• Selected passage

▬▬▬

Thousands march to mark Bhopal disaster

Thousands of civil rights activists, survivors and other protesters gathered in Bhopal today to mark the 20th anniversary of the world’s worst industrial accident and demand justice for hundreds of thousands of people still suffering in the aftermath.

Thousands of civil rights activists, survivors and other protesters gathered in Bhopal today to mark the 20th anniversary of the world’s worst industrial accident and demand justice for hundreds of thousands of people still suffering in the aftermath.

A leak of 40 tons of poisonous gas from a Union Carbide pesticide plant on December 3, 1984 killed about 15,000 people in the central Indian city and affected some 555,000 more.

For the past two days thousands of protesters, along with victims who fled the city after the accident, have returned to Bhopal. Trains and buses were crowded with people who wanted to participate in events marking the anniversary of the accident.

Today protesters are marching march through the main streets of Bhopal before holding a public meeting outside the abandoned Union Carbide plant.

US chemical company Union Carbide, which was bought by Michigan-based Dow Chemical Company in 2001, paid €376.3m in compensation under a settlement with India’s government in 1989. But only part of that amount has reached the victims.

▬▬▬

From the Bhopal anniversary article, extract everything from "For the past" down to "Union Carbide plant.", copying it word for word.

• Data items
▬▬▬

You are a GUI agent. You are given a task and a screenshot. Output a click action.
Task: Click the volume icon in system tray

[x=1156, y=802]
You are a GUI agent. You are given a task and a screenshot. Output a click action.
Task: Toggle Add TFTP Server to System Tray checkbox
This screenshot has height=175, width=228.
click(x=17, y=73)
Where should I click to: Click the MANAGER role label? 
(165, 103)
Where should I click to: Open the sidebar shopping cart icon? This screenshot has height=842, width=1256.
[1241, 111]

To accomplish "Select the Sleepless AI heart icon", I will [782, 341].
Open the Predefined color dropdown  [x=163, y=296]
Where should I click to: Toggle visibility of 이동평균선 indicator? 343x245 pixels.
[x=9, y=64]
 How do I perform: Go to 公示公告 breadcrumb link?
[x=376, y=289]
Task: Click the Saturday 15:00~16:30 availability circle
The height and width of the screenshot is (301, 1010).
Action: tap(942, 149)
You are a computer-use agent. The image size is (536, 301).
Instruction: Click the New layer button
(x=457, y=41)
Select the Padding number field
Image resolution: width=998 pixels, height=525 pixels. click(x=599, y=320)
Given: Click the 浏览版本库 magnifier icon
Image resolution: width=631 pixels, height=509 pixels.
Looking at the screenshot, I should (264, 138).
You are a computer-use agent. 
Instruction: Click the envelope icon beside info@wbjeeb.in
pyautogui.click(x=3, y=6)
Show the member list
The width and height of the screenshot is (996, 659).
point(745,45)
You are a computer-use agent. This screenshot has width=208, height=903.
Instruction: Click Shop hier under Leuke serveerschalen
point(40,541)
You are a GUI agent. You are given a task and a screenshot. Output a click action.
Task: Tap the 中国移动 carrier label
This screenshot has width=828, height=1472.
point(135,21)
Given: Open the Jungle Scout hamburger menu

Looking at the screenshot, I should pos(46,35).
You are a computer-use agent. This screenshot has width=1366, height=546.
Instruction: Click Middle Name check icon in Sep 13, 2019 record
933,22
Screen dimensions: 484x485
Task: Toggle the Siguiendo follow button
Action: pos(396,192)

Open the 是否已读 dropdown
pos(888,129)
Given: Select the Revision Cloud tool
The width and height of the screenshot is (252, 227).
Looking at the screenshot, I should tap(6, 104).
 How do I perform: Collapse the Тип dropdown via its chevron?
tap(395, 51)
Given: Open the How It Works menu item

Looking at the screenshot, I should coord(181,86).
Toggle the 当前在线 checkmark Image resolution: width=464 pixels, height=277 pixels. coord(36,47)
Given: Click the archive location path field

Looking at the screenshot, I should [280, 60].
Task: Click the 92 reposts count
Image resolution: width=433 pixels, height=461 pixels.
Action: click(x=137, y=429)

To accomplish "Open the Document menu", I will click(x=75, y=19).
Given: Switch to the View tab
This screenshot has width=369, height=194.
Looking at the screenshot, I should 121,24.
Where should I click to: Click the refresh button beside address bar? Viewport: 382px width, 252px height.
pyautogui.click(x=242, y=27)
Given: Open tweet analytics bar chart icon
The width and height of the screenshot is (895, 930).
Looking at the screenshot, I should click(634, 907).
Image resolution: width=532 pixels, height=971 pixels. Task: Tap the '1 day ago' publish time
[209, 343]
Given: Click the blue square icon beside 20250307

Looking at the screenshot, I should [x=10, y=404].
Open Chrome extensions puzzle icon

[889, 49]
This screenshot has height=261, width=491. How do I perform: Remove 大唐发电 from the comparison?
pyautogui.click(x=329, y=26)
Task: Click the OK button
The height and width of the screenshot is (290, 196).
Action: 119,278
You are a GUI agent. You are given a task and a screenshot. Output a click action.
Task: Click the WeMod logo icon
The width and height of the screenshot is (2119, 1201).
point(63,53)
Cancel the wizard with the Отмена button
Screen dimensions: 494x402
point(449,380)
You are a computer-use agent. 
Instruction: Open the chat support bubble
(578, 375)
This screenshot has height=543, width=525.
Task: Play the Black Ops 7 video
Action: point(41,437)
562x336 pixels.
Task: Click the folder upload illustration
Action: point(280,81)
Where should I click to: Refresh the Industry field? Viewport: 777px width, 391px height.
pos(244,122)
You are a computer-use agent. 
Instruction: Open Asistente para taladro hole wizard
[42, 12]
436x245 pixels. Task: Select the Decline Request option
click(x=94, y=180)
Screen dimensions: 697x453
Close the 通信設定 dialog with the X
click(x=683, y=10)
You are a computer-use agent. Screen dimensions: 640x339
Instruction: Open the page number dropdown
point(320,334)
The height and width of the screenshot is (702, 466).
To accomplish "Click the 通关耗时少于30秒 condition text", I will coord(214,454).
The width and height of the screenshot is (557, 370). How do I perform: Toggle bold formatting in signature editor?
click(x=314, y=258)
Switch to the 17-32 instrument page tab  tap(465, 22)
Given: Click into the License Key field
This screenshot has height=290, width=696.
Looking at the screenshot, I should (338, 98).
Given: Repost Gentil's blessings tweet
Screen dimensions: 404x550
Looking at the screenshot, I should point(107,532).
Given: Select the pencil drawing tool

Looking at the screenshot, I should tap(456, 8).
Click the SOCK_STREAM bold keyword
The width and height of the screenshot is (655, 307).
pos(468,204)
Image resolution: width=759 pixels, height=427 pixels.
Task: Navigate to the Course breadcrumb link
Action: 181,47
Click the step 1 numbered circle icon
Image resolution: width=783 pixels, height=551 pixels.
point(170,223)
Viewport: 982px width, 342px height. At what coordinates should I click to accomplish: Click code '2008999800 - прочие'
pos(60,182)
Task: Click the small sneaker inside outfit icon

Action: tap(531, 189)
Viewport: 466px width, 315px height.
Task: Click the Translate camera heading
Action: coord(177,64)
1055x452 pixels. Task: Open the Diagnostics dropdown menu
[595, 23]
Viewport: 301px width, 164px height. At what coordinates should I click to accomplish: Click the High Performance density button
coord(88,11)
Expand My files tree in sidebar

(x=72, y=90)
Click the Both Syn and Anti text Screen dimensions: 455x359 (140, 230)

▬▬▬

• Finished exercise
For the past two days thousands of protesters, along with victims who fled the city after the accident, have returned to Bhopal. Trains and buses were crowded with people who wanted to participate in events marking the anniversary of the accident.

Today protesters are marching march through the main streets of Bhopal before holding a public meeting outside the abandoned Union Carbide plant.